St. Valentine’s day used to be a day to celebrate the patron saint of love, but there is no doubt that it has transformed into a commercial holiday that only gives people an excuse to go out for a fancy meal.

It’s that time of year again where half the population are all loved up and planning their big Valentine’s date and the rest of us are sitting all alone giving chocolates to ourselves. Traditionally, Valentine’s day was a Christian festival celebrating the coming of spring and the pairing of men and women. By the 14th century it became known as Valentine’s day after a priest signed a letter “from your Valentine” to a loved one and the trend caught on. But is this really what it’s still all about, a day to show love?

Don’t get me wrong, it’s great that people let their loved ones know how they feel, but Valentine’s day has undoubtedly been taken advantage of by huge commercial organisations in order for them to sell pointless goods just because there’s a heart printed on it. The average American spends $512 on gifts for Valentine’s day, according to Fortune Magazine. This is an absurd amount of money to be spending on a ‘holiday’ that you don’t even get the day off work for. Greeting card companies alone made between $7 billion and $8 billion in 2016 according to Time magazine.

To be completely honest, the commercial aspect of Valentine’s day is only one of its problems. If we looking logically into it, why is there a designated day to show your loved ones how you feel: shouldn’t you be doing that every day? It’s like Mother’s and Father’s Day too. Shouldn’t we be appreciating these people in our lives every day of the year and not just the one specific day just because we can write it in a pretty card and buy some flowers?
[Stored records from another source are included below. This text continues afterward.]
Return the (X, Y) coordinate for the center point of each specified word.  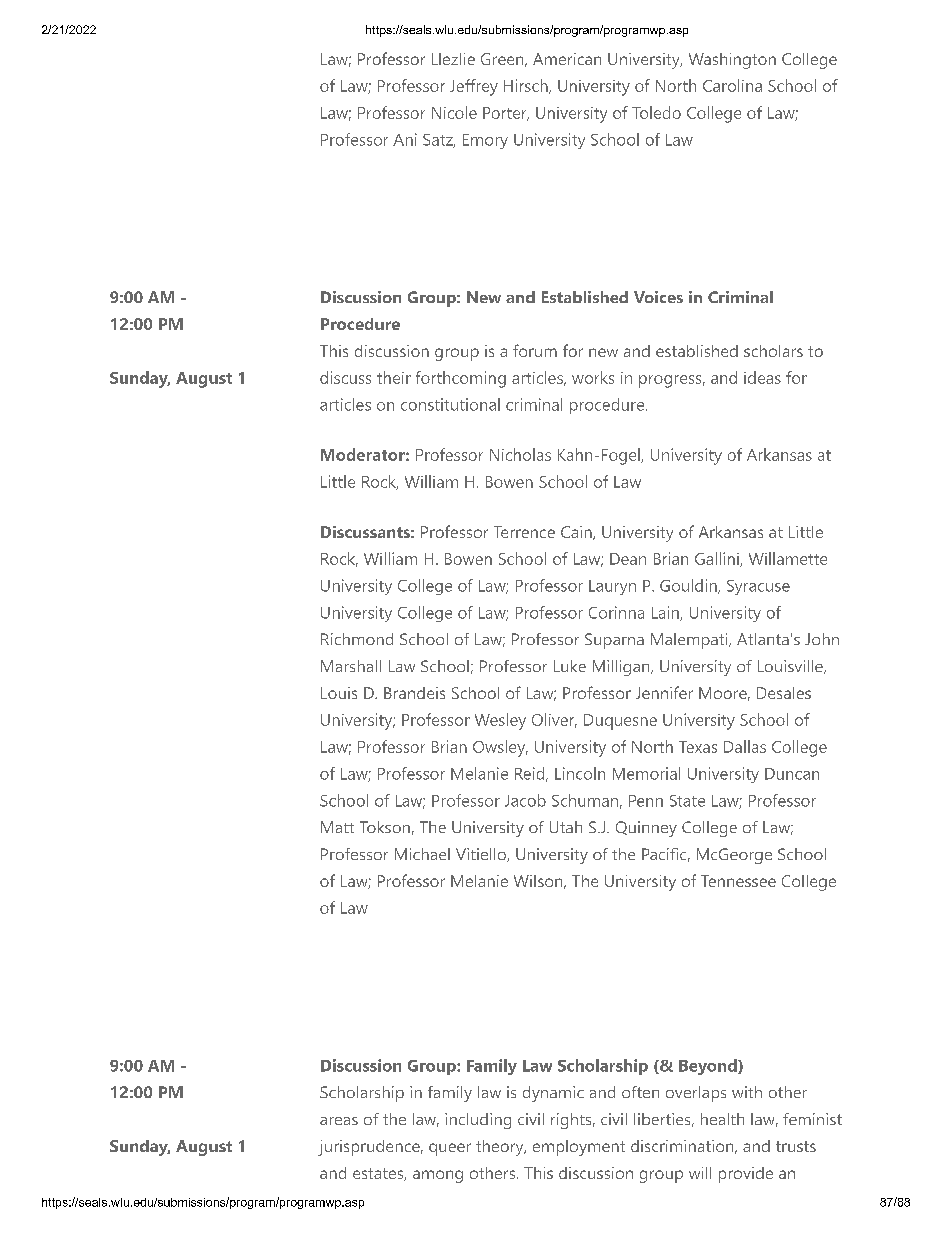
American (567, 59)
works (593, 377)
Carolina (732, 85)
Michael (422, 854)
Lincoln (580, 773)
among (438, 1176)
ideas (762, 377)
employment (579, 1148)
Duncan (792, 774)
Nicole (454, 112)
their (394, 377)
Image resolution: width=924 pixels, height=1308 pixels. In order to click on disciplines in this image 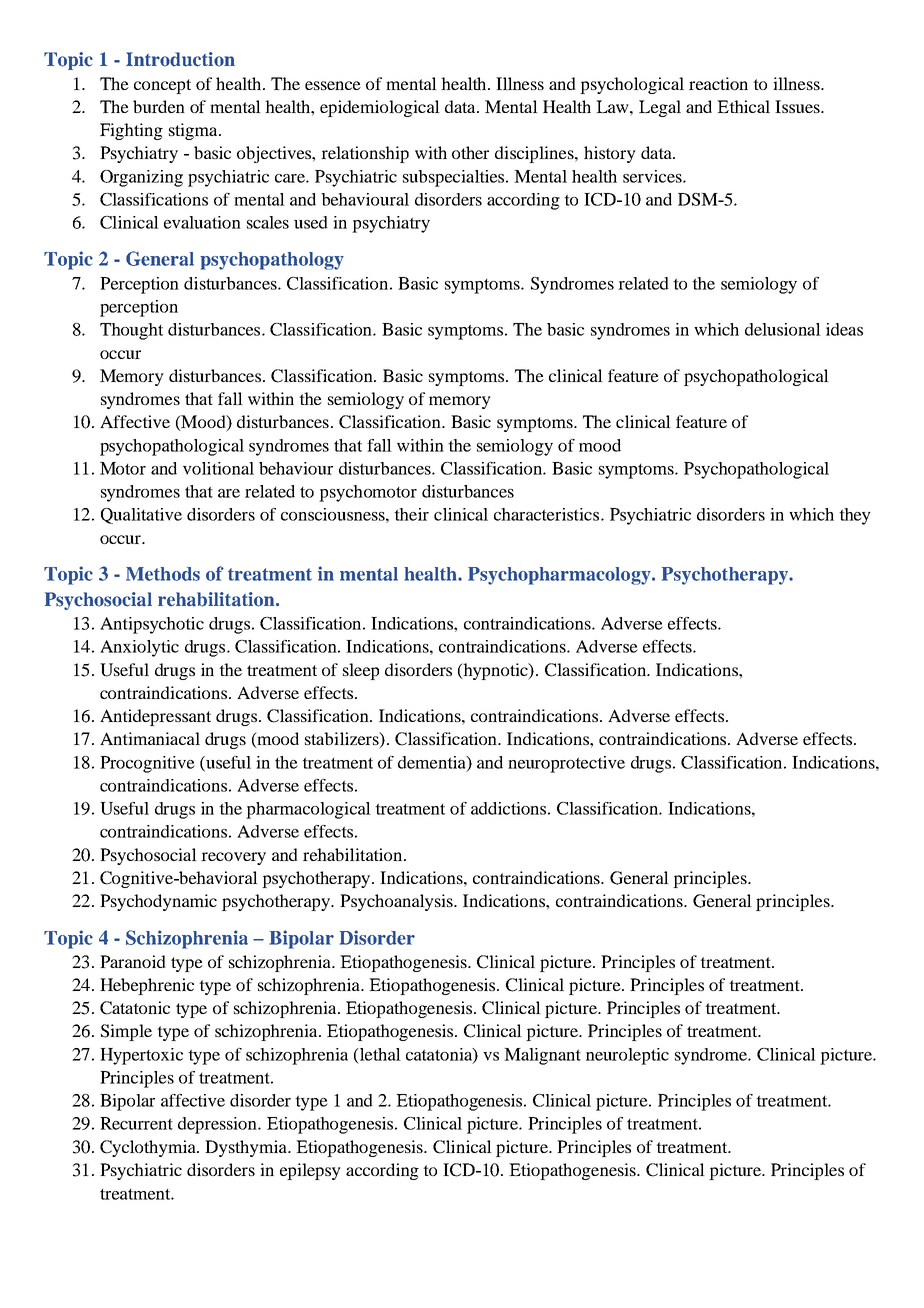, I will do `click(535, 154)`.
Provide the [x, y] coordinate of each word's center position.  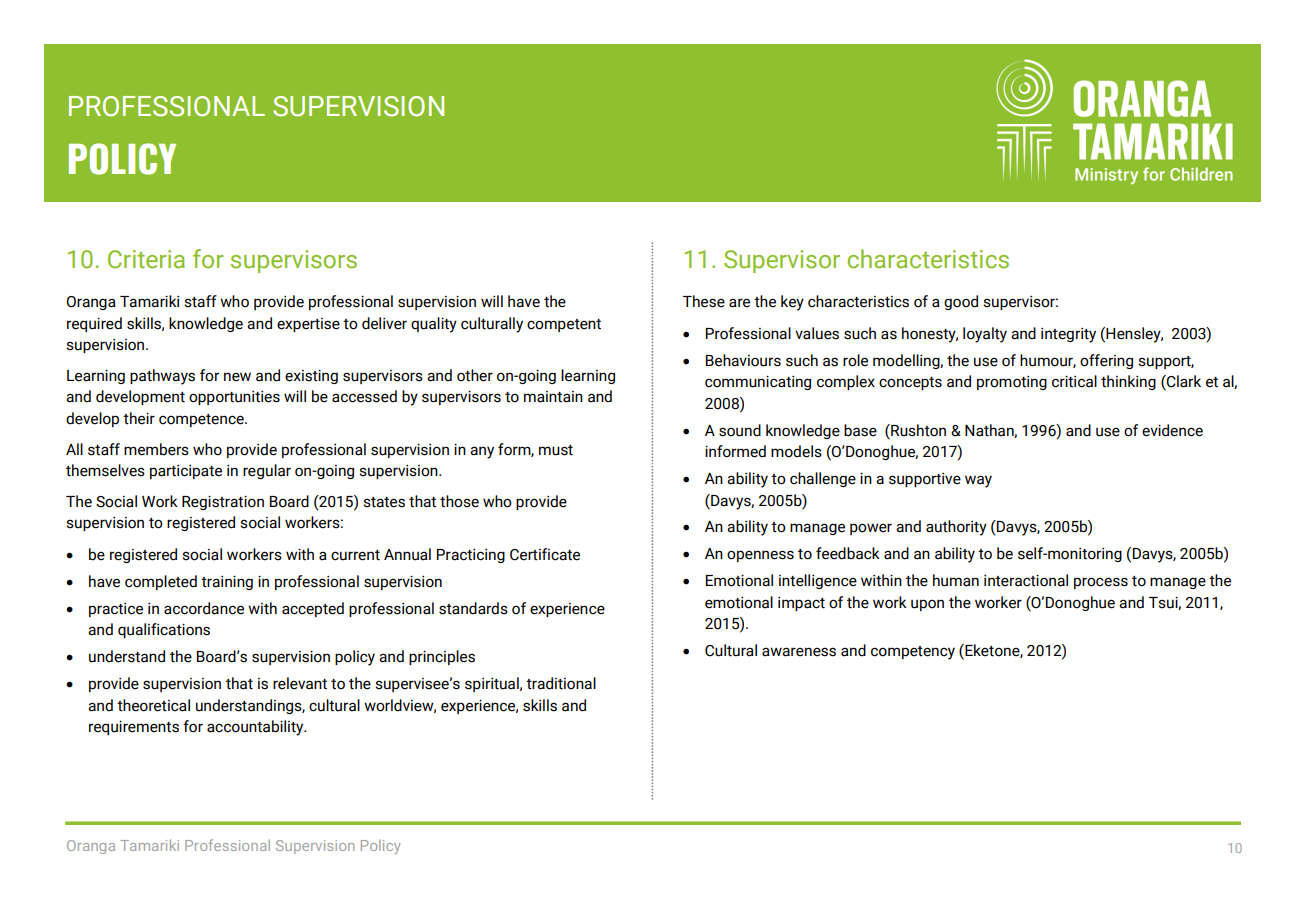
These [704, 301]
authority [956, 528]
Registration [223, 502]
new [237, 377]
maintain [553, 397]
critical [1074, 381]
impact [801, 604]
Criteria [146, 259]
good [961, 302]
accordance [204, 608]
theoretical [153, 705]
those [459, 501]
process [1101, 583]
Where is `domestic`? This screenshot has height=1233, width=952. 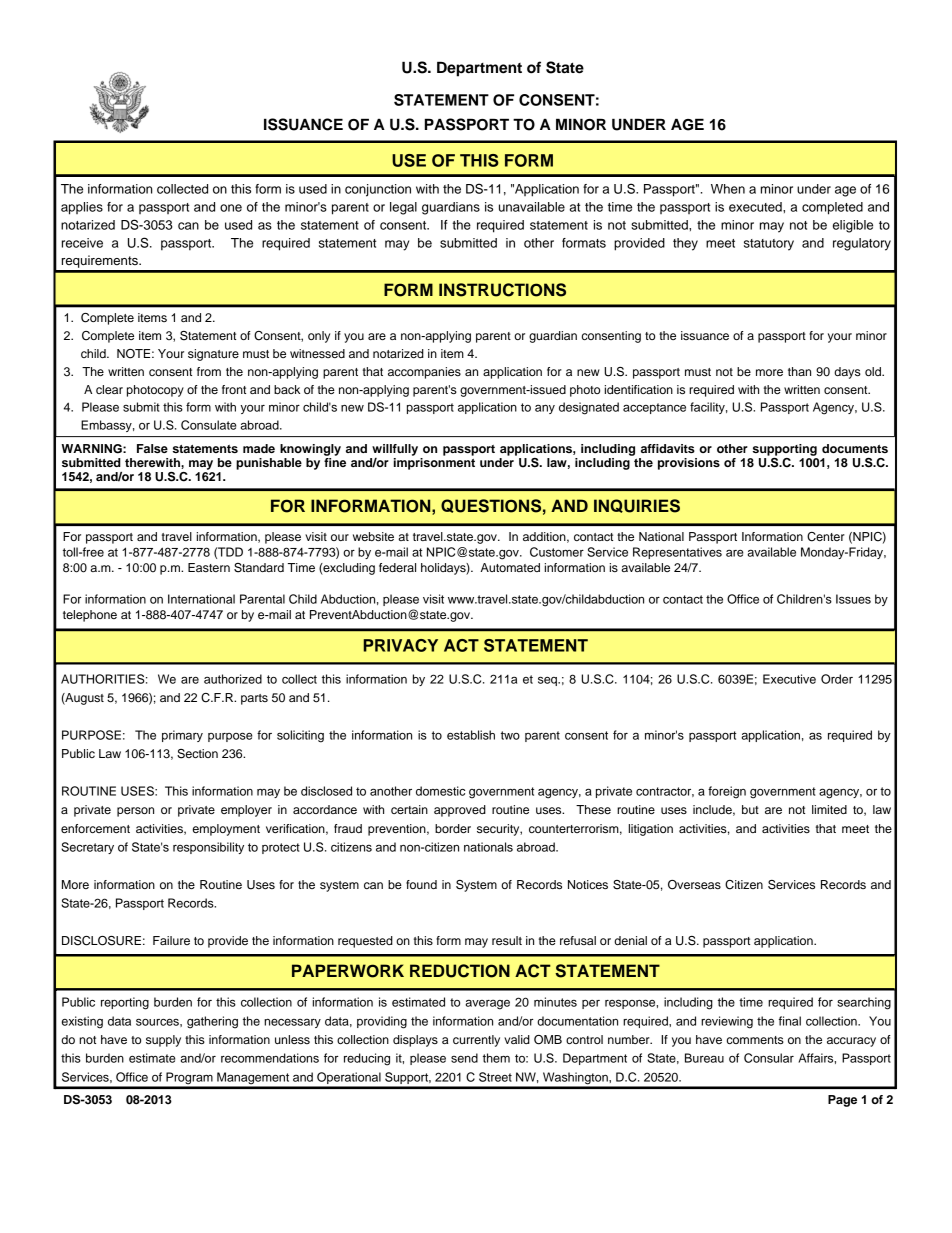
domestic is located at coordinates (440, 791).
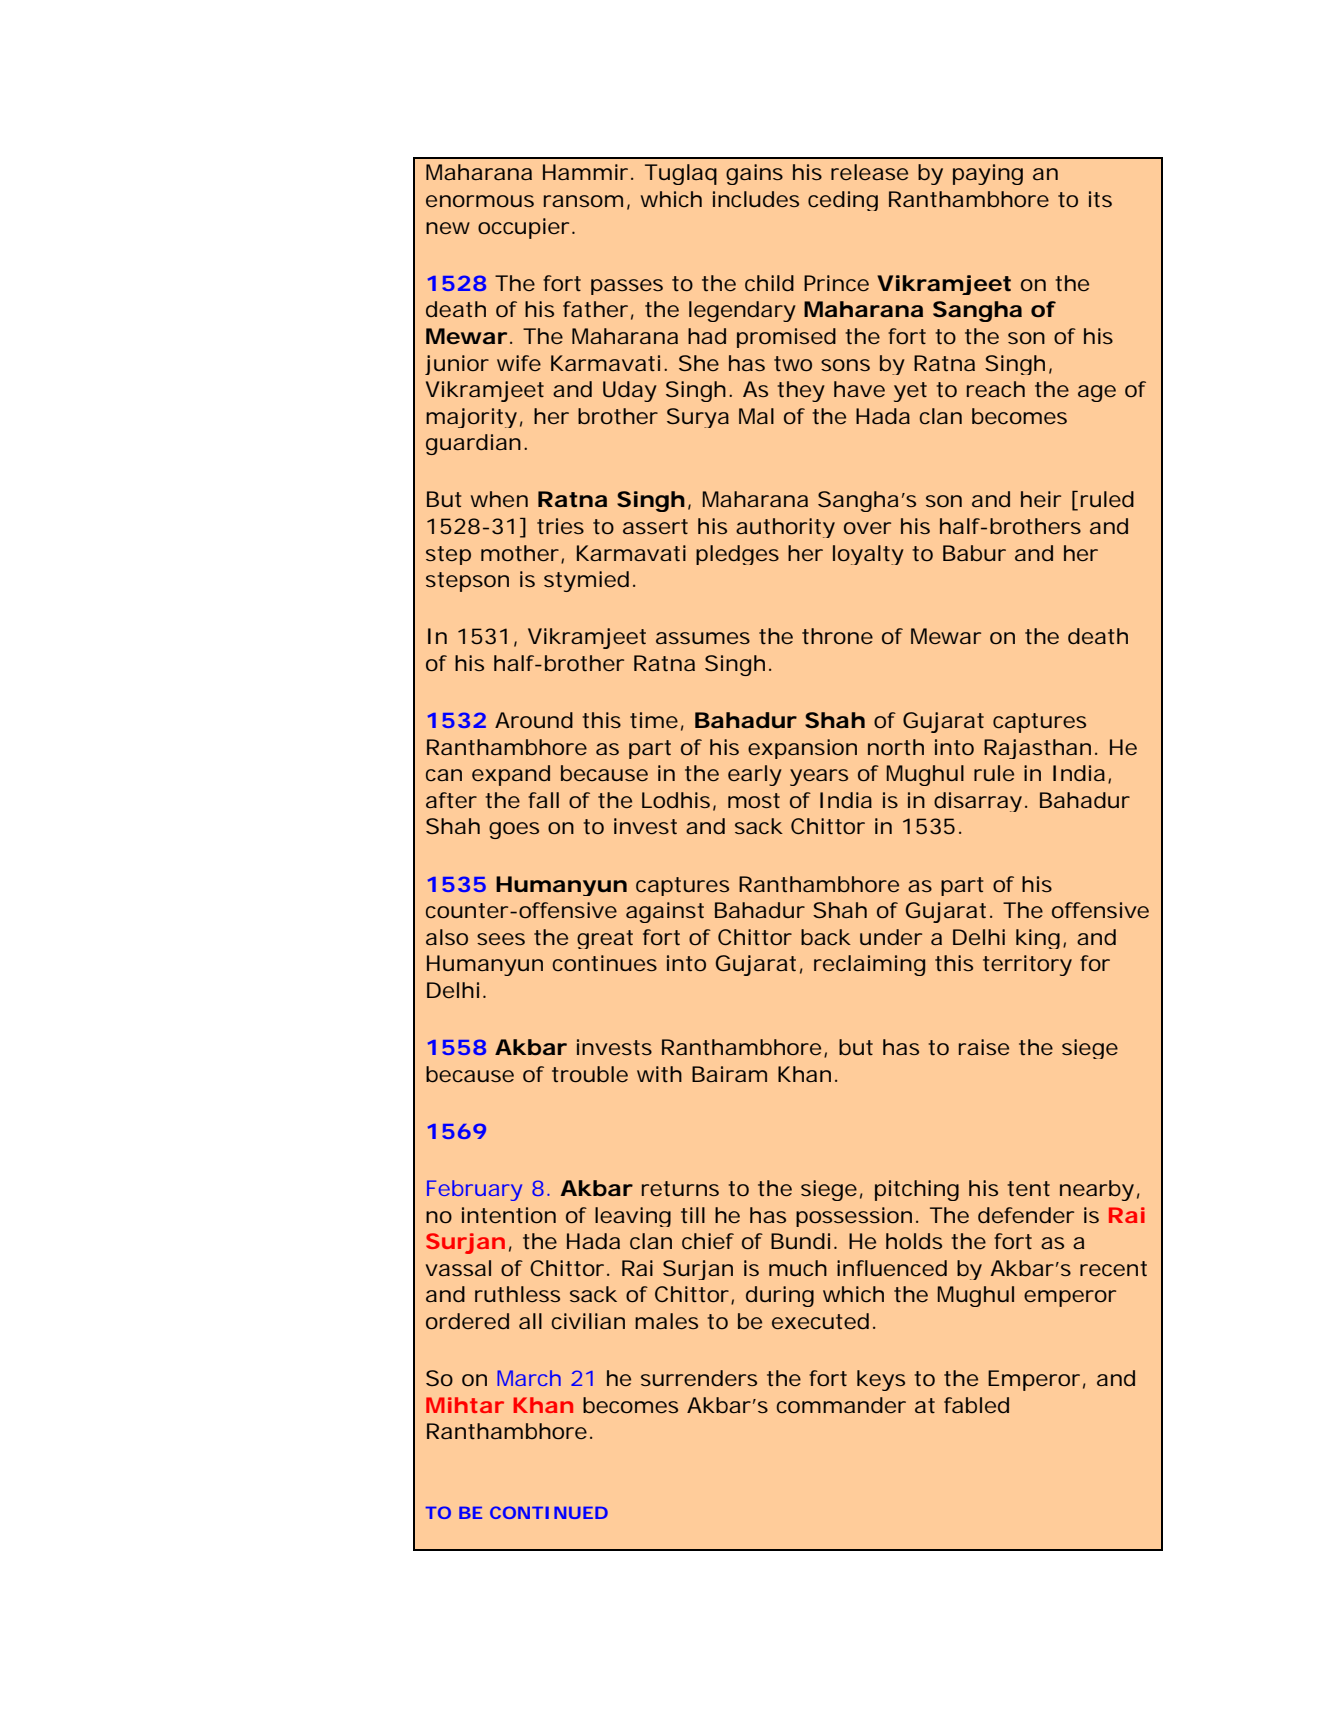 Image resolution: width=1339 pixels, height=1732 pixels. Describe the element at coordinates (1037, 749) in the document. I see `Rajasthan` at that location.
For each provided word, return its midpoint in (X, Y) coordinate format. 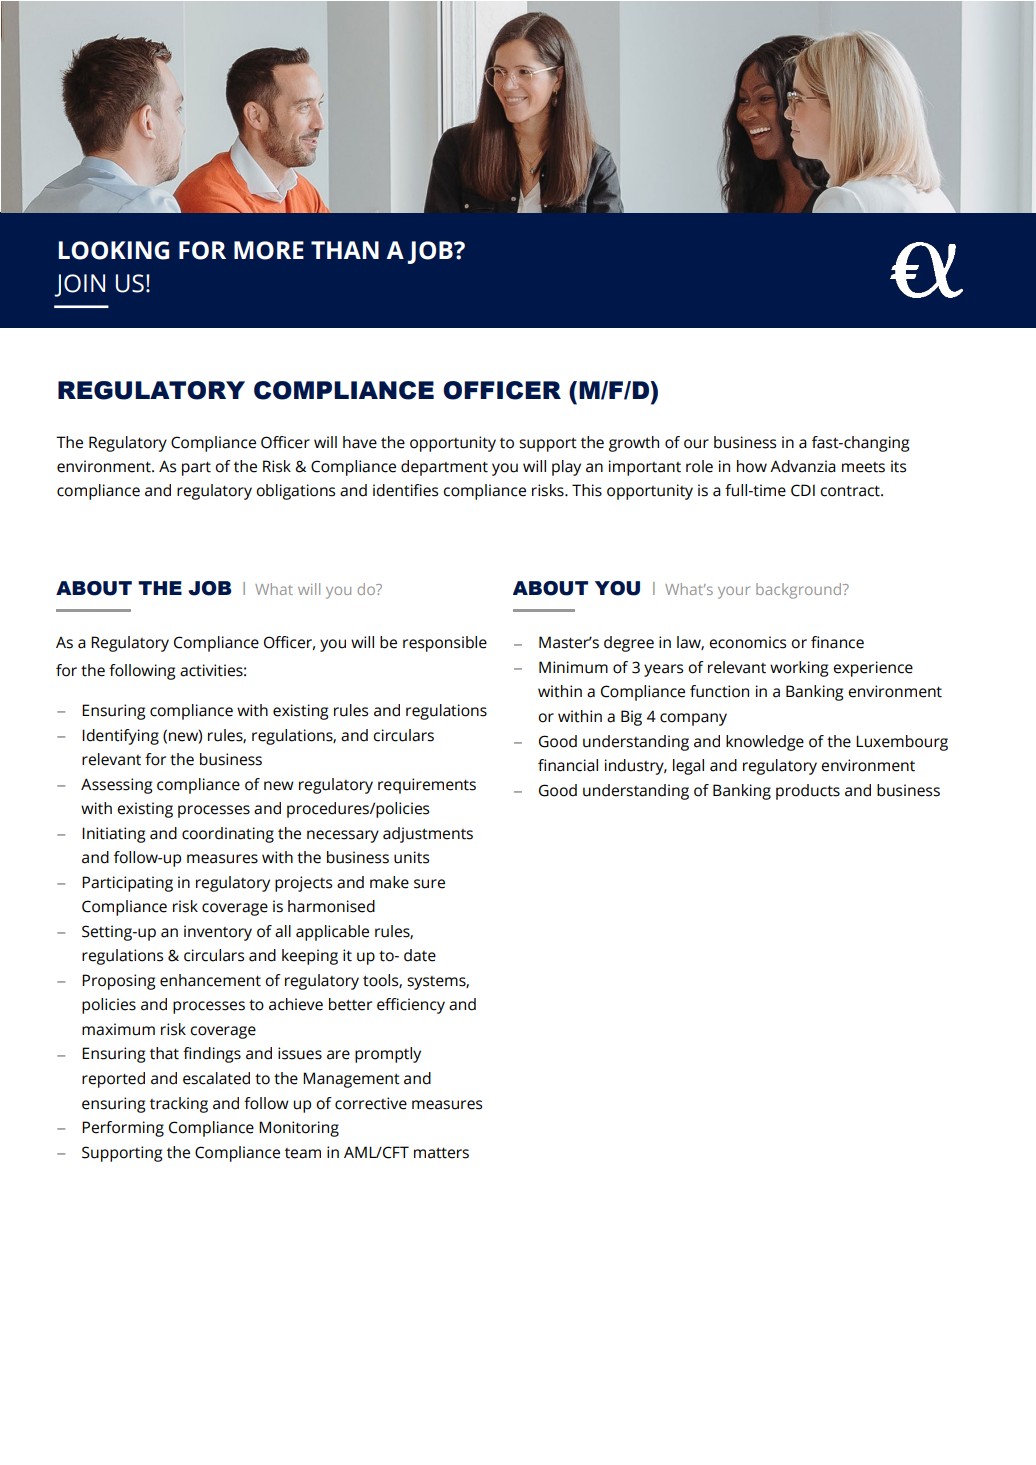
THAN (345, 250)
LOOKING (114, 250)
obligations (295, 492)
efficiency (411, 1006)
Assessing (116, 786)
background (800, 591)
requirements (427, 786)
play (566, 468)
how (752, 466)
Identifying (120, 737)
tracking (179, 1105)
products (808, 792)
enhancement (210, 980)
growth (634, 444)
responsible (445, 644)
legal (688, 767)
On the other hand, it’s understandable why some people go nuts for Valentine’s day. It’s a day to spend with someone special to you and it gives you an excuse to be pampered in lovey dovey gifts and spoil someone else with the same thing. It can be a lot of fun and excitement. This isn’t suited to some people (including yours truly), which is fine too. 58.6% of 18-24-year olds are likely to go all out for the holiday, with 56.3% being female and 53.1% being male, again referring to Fortune Magazine. So, it really goes to show that it’s one of those things you either love or hate. There’s no in between.